=== To do ===
Return every line of the records that includes the string "agent".

** Dataset entries follows **

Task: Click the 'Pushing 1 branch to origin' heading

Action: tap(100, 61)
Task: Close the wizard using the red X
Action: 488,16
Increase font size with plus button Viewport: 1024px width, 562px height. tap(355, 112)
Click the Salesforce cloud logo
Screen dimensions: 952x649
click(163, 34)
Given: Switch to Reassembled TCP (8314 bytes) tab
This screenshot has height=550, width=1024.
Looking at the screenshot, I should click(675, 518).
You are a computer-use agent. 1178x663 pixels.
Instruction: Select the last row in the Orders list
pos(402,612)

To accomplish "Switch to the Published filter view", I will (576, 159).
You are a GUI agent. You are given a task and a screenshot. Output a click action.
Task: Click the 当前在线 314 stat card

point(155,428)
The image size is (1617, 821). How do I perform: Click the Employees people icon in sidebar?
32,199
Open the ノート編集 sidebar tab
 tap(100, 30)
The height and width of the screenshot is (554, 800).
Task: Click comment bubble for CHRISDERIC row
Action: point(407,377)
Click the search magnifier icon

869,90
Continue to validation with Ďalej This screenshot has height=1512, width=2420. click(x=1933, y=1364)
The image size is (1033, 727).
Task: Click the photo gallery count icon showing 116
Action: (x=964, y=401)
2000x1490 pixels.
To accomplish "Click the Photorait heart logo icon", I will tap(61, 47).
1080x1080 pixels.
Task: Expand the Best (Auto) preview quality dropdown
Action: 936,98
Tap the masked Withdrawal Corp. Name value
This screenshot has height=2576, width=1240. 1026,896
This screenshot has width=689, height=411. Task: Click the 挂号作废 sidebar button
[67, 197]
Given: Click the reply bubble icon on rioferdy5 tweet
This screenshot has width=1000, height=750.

** End of Dataset entries **

=== Answer to the exercise ===
You are a computer-use agent. 1178x663 pixels.
You are a GUI agent. You are given a task and a screenshot. Output a click action.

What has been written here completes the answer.